ASSIGNMENT: From the records below, extract all the text exactly and leave the images behind.

*** EXTRACTED ENTRIES Section Begins ***

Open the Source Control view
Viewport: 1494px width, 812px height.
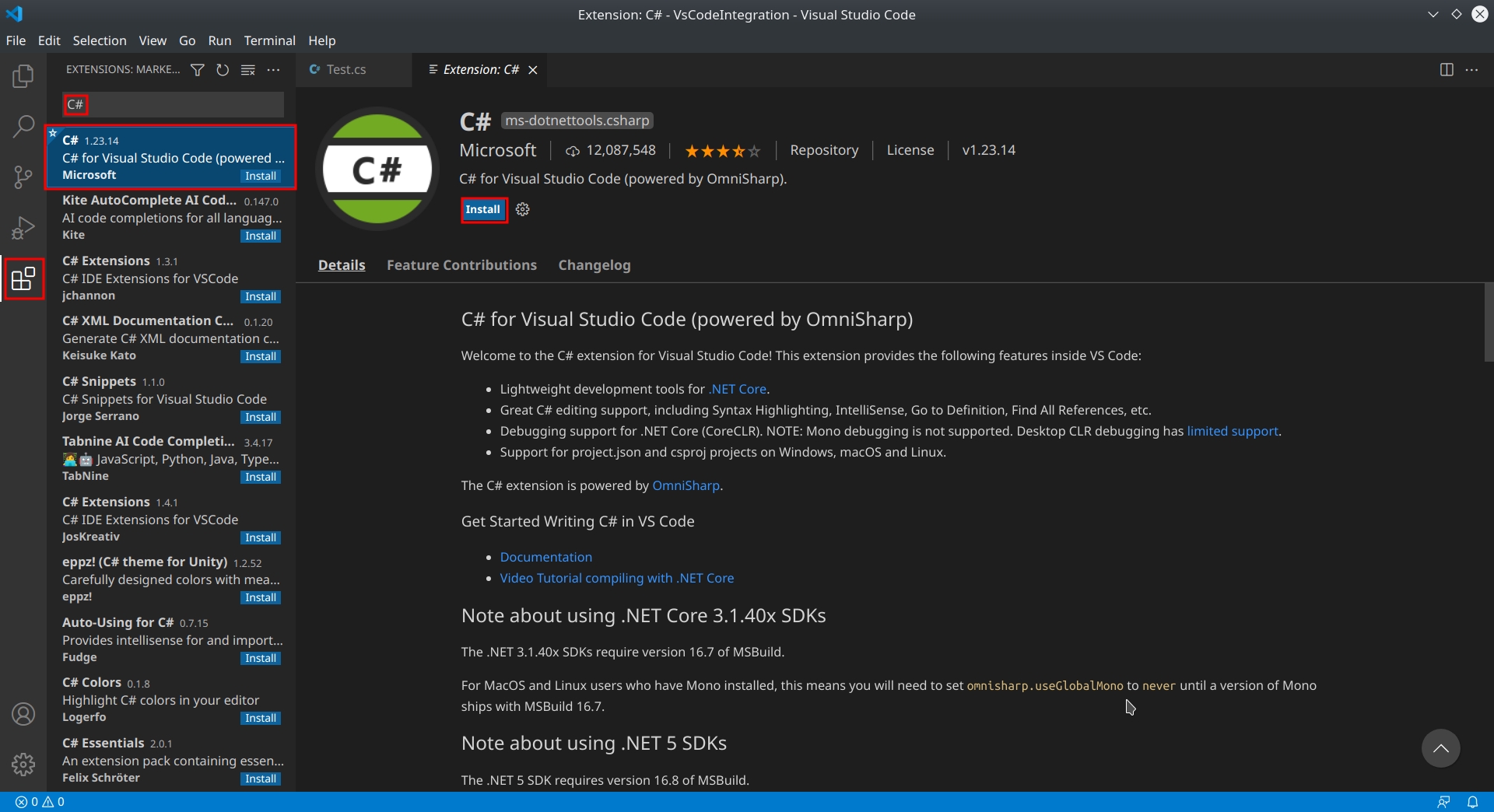coord(23,177)
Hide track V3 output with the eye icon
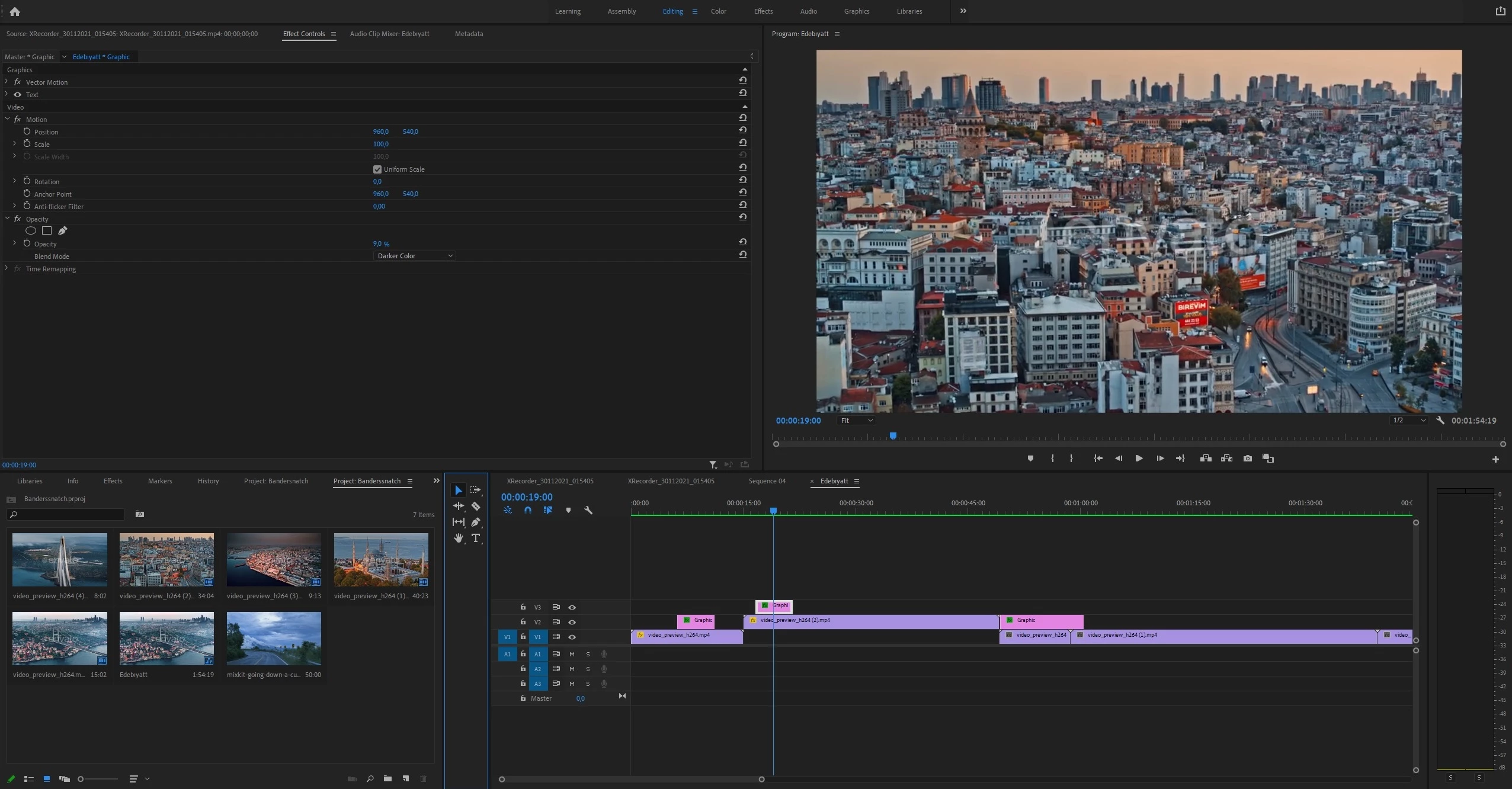The width and height of the screenshot is (1512, 789). pos(572,607)
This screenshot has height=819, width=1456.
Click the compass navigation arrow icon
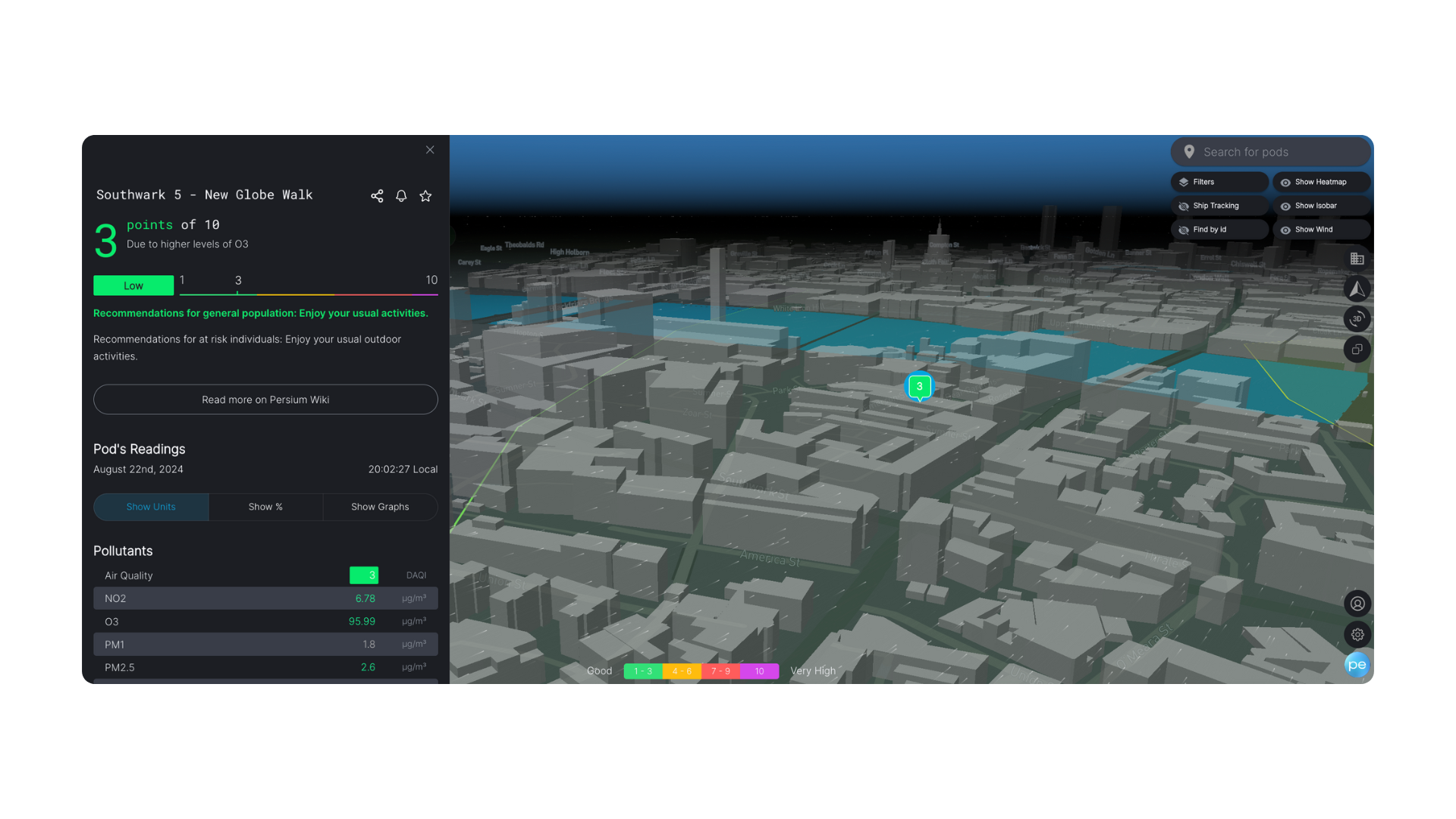pos(1357,289)
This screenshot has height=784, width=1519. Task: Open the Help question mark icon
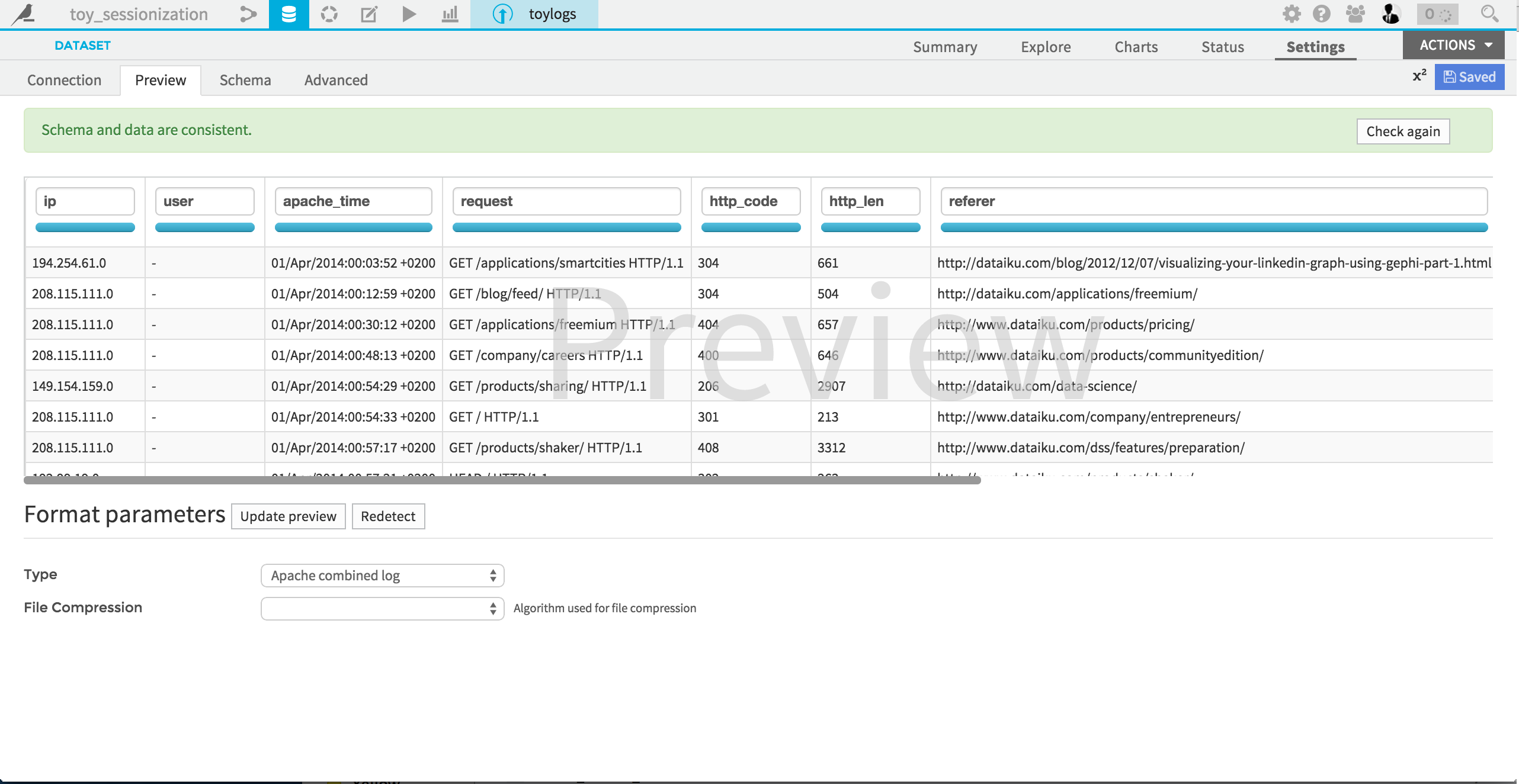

*** EXTRACTED ENTRIES Section Ends ***

SOLUTION TO THE PROBLEM:
Open the Source Control view
Viewport: 1494px width, 812px height.
coord(23,177)
Hide track V3 output with the eye icon
The width and height of the screenshot is (1512, 789). pos(572,607)
This screenshot has height=819, width=1456.
Click the compass navigation arrow icon
pos(1357,289)
This screenshot has height=784, width=1519. Task: Open the Help question mark icon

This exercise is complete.